First find the line with "Click the 4^10 experiment design value" in the entries below, then set down exactly every line through the line with "Task: Open the three-dot more options menu", that line included.

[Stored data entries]
########################################

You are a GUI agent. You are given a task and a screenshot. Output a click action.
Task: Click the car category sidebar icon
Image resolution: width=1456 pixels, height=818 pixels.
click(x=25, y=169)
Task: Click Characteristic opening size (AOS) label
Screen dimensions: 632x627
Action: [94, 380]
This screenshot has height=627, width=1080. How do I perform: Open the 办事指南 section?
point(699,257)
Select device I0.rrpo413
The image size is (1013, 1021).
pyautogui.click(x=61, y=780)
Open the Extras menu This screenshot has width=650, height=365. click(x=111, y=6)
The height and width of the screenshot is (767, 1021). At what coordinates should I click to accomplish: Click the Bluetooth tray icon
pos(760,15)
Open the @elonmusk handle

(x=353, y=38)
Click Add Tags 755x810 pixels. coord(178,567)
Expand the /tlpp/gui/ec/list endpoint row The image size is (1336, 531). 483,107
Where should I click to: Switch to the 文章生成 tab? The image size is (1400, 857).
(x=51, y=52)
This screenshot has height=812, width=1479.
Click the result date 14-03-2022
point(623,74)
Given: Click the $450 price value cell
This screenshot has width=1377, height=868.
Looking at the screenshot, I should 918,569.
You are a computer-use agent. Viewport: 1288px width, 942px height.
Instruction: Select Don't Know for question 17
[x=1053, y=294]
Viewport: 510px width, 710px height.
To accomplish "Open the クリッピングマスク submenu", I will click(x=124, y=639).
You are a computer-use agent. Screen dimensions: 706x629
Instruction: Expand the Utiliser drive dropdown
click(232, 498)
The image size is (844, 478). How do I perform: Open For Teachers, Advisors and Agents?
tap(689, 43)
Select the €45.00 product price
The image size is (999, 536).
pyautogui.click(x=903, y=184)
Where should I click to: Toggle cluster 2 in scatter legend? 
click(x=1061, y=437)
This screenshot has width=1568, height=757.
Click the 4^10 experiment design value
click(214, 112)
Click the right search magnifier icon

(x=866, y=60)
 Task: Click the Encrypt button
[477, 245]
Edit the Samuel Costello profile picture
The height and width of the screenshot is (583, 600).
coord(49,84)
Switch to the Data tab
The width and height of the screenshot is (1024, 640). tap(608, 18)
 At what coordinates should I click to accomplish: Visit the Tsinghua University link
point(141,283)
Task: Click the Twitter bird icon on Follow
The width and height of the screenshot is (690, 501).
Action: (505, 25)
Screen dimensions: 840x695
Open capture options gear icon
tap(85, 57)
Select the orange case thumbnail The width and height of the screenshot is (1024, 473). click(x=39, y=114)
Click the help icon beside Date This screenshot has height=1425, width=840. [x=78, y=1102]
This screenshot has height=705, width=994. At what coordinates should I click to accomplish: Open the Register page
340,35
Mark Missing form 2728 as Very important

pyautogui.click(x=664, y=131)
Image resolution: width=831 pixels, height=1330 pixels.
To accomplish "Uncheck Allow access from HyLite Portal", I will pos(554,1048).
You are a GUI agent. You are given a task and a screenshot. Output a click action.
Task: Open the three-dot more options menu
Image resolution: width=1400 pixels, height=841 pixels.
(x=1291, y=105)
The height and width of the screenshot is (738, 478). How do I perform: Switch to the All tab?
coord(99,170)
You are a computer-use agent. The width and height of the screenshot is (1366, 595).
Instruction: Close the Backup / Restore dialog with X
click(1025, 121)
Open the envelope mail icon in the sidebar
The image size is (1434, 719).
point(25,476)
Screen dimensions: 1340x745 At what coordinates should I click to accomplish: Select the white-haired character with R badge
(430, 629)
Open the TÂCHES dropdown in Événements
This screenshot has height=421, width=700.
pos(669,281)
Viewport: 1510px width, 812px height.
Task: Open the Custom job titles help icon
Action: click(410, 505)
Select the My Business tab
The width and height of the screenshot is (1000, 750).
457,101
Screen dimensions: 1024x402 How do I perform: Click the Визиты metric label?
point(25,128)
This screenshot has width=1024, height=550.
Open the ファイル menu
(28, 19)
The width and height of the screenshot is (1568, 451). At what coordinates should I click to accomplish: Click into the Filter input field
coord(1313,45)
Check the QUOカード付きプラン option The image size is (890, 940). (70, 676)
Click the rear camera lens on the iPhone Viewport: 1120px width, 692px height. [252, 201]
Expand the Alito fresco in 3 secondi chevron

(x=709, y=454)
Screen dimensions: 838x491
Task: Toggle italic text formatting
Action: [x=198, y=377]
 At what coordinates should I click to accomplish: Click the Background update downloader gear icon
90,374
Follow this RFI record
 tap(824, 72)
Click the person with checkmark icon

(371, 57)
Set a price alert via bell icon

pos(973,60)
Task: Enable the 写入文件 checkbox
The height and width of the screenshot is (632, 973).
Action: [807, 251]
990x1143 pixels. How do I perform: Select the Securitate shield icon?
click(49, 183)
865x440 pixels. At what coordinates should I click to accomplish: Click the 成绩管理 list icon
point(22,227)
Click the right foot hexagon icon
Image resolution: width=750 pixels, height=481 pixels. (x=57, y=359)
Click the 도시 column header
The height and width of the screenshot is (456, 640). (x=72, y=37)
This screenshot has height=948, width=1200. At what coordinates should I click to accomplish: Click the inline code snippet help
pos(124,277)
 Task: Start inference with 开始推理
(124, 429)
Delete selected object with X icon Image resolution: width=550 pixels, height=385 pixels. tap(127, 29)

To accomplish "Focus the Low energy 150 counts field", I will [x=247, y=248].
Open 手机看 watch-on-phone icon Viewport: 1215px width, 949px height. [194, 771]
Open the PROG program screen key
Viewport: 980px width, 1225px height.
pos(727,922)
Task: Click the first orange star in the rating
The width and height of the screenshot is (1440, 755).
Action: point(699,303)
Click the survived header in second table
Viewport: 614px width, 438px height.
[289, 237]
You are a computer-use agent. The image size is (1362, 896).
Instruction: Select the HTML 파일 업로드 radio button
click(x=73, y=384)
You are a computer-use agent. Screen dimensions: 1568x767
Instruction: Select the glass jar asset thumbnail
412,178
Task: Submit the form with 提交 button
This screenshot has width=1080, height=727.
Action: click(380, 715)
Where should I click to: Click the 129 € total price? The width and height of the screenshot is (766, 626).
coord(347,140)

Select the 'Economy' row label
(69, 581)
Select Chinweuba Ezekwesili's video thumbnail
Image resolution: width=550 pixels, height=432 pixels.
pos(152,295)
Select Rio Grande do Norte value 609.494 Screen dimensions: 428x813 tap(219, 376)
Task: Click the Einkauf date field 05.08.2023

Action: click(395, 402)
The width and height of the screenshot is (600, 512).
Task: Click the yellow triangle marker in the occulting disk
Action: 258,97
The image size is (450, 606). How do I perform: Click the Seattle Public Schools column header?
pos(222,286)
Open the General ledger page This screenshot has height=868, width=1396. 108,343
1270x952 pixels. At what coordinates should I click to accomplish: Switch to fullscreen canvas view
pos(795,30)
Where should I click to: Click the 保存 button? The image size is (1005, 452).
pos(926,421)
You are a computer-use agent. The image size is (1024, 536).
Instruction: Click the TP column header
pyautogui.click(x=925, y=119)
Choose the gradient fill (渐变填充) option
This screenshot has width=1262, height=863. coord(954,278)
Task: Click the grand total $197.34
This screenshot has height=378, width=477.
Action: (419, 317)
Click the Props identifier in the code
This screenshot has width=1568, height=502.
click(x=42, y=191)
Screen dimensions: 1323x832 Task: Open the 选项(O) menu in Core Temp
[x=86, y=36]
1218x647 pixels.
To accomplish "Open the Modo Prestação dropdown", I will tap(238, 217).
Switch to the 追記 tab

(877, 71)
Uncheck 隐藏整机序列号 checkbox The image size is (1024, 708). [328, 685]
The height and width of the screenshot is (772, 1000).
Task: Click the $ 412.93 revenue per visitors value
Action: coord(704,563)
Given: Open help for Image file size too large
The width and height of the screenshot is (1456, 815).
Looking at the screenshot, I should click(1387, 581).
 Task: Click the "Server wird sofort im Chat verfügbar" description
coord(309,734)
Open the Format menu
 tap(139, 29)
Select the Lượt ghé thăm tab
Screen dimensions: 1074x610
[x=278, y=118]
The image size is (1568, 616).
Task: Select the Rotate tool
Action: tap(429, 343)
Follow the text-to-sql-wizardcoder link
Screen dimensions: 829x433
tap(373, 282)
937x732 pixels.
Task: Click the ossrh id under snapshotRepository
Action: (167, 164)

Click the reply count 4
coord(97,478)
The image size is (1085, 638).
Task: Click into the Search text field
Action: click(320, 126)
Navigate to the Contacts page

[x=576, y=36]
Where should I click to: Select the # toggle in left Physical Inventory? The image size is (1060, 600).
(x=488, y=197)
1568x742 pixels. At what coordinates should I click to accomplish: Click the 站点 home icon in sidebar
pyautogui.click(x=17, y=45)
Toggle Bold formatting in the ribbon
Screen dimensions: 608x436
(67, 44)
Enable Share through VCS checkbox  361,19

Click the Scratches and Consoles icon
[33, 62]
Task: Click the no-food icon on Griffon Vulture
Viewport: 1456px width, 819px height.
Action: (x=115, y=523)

########################################

Written response:
Click the 4^10 experiment design value
click(214, 112)
Click the right search magnifier icon

(x=866, y=60)
 Task: Click the Encrypt button
[477, 245]
Edit the Samuel Costello profile picture
The height and width of the screenshot is (583, 600).
coord(49,84)
Switch to the Data tab
The width and height of the screenshot is (1024, 640). tap(608, 18)
 At what coordinates should I click to accomplish: Visit the Tsinghua University link
point(141,283)
Task: Click the Twitter bird icon on Follow
The width and height of the screenshot is (690, 501).
Action: (505, 25)
Screen dimensions: 840x695
Open capture options gear icon
tap(85, 57)
Select the orange case thumbnail The width and height of the screenshot is (1024, 473). click(x=39, y=114)
Click the help icon beside Date This screenshot has height=1425, width=840. [x=78, y=1102]
This screenshot has height=705, width=994. At what coordinates should I click to accomplish: Open the Register page
340,35
Mark Missing form 2728 as Very important

pyautogui.click(x=664, y=131)
Image resolution: width=831 pixels, height=1330 pixels.
To accomplish "Uncheck Allow access from HyLite Portal", I will pos(554,1048).
You are a GUI agent. You are given a task and a screenshot. Output a click action.
Task: Open the three-dot more options menu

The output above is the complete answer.